Growing Up in Academia
Montag 23.05.2022 18:00 — 19:30
Online Event

Growing Up in Academia with Emily Cross

Emily as a young girl dreaming of a career on stage ...

Emily as a young girl dreaming of a career on stage ...

and today: A researcher of the human brain and behaviour

and today: A researcher of the human brain and behaviour

What is it to be a scientist? How does one become a scientist? Growing Up in Academia is a conversation series with academics at different levels of their career focusing on the sometimes short, sometimes long and winding roads behind the “official CV”.

Each event features an open conversation (interview) with a different faculty member, representing the broad spectrum of academic life. We will cover topics such as dealing with expectations (your own and others’), the role of luck/coincidence in scientific discovery, impostor syndrome, procrastination, and conflicts with advisors. Join us for a conversation about the human factors that universally inform the profession, but that too often remain unspoken. These events will be hosted and presented by Lucia Melloni (Max Planck Institute for Empirical Aesthetics). 

On Monday, May 23, 6 p.m. CET, Growing Up in Academia features Emily Cross, Professor of Social Robotics, Centre for Social, Cognitive & Affective Neuroscience, Institute of Neuroscience and Psychology, University of Glasgow.

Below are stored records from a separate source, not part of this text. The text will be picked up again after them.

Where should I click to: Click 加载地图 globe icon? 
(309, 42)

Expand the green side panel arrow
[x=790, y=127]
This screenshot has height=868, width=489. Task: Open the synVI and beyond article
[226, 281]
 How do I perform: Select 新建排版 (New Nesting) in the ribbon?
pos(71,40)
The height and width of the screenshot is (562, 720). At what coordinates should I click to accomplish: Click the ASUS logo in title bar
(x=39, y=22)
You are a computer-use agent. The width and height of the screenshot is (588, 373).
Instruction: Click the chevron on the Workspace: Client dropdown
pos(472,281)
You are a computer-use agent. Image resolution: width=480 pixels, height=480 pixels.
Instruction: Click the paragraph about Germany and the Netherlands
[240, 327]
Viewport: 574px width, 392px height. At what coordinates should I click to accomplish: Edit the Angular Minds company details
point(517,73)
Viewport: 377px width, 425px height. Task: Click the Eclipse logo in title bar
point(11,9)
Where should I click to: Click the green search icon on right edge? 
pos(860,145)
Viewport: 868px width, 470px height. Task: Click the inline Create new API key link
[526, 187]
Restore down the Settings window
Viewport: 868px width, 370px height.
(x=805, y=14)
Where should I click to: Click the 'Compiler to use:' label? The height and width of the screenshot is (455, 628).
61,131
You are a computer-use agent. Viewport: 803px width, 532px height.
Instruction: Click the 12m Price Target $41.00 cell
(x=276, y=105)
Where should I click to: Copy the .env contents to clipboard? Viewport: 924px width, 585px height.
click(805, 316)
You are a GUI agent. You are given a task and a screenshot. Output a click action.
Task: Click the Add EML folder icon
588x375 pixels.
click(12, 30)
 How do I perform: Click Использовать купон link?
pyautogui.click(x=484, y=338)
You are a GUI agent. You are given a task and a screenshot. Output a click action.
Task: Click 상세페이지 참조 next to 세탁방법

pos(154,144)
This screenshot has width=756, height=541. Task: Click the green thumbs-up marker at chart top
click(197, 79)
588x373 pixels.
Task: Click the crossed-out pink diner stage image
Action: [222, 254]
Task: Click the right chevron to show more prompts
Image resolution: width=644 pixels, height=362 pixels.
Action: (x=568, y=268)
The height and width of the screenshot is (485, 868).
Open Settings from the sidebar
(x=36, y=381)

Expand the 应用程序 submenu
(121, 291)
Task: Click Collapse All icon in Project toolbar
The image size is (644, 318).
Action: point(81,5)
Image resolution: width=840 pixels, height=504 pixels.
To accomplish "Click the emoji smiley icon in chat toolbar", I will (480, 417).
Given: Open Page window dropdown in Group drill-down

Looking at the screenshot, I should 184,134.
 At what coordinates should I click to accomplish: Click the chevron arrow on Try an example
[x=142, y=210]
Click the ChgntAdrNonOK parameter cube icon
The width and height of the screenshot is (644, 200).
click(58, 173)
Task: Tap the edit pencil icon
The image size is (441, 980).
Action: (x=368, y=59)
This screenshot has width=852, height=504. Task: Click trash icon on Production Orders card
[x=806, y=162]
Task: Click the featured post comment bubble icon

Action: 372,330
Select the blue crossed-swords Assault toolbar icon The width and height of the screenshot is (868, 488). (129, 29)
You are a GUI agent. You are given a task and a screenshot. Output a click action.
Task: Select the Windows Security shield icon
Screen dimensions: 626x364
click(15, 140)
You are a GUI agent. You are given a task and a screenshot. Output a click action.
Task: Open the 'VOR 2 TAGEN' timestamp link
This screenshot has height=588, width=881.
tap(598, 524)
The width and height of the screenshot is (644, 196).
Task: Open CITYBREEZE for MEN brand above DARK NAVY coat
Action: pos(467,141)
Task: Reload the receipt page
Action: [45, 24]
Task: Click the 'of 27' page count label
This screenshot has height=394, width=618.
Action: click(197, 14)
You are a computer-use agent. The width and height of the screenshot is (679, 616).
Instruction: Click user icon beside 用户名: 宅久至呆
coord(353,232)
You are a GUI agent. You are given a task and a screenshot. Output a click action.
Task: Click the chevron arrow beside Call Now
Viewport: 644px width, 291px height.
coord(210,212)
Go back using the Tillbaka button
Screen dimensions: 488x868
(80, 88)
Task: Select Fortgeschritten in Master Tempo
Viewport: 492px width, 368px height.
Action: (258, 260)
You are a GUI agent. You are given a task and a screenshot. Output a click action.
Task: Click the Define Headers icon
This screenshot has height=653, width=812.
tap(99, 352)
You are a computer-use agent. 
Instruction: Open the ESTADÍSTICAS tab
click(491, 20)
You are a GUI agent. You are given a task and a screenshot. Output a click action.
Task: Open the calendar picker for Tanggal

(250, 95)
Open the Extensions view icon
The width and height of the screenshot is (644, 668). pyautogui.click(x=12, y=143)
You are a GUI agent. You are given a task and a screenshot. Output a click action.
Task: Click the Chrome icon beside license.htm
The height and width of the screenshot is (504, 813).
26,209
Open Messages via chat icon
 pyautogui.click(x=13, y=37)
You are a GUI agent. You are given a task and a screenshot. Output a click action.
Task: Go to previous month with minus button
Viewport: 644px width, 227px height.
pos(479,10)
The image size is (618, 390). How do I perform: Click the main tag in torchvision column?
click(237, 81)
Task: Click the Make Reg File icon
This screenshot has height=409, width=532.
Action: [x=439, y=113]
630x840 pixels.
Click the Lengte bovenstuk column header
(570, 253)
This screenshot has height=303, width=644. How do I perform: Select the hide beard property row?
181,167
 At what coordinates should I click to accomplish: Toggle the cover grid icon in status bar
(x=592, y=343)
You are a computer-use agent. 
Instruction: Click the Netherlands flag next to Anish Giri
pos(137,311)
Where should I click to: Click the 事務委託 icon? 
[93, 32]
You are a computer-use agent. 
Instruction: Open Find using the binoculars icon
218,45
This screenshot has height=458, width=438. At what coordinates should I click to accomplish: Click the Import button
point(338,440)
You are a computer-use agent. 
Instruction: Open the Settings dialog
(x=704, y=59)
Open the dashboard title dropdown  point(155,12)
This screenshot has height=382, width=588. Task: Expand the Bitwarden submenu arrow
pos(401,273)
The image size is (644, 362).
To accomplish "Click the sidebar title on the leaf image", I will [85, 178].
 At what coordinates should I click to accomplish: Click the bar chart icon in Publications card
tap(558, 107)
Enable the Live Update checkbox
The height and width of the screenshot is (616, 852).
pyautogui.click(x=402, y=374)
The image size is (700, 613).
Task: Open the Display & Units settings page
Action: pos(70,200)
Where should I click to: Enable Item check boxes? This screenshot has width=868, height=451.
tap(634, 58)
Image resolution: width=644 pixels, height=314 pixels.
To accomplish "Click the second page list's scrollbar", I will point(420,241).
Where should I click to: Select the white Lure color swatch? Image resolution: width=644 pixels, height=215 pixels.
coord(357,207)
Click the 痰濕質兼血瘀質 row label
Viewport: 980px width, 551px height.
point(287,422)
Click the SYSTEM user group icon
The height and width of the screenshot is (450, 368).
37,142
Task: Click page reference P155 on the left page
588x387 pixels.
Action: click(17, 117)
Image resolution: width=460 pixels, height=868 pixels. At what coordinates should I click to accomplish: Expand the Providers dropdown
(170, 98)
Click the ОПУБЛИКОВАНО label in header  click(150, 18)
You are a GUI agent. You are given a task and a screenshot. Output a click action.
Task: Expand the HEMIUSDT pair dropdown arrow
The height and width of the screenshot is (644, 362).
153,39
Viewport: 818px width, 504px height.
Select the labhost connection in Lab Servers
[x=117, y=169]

The event will take place as a live talk in the ArtLab foyer of our institute and will be broadcasted in real-time on Zoom.

  • You have the possibility to register for participation on site by writing to events@ae.mpg.de.
  • You can register for the event online by using this link.

 

Official CV

Professor Emily S. Cross is a cognitive and social neuroscientist who directs the Social Brain in Action research laboratory, based jointly at the Institute of Neuroscience and Psychology at the University of Glasgow in Scotland, and the MARCS Institute for Brain, Behaviour and Development at Western Sydney University in Australia. The defining characteristic of the work conducted by Cross and her research team is a focus on how different kinds of embodied experience shape how we learn from and perceive others in a complex social world, and across a variety of experience domains. Throughout her career, Cross has combined intensive learning paradigms with pre-/post-training brain imaging measures, to build a richer understanding of experience-dependent plasticity at brain and behavioural levels. She is especially well-regarded for (1) identifying the neural signatures of embodied expertise using expert dancers and training paradigms; (2) combining neuroscience and performing arts to propose a new theory of embodied neuroaesthetics; (3) uncovering new insights into neurocognitive foundations of visual learning across the lifespan, and; (4) developing innovative neurocognitive paradigms to explore the mechanisms and consequences of people’s social engagement with robots.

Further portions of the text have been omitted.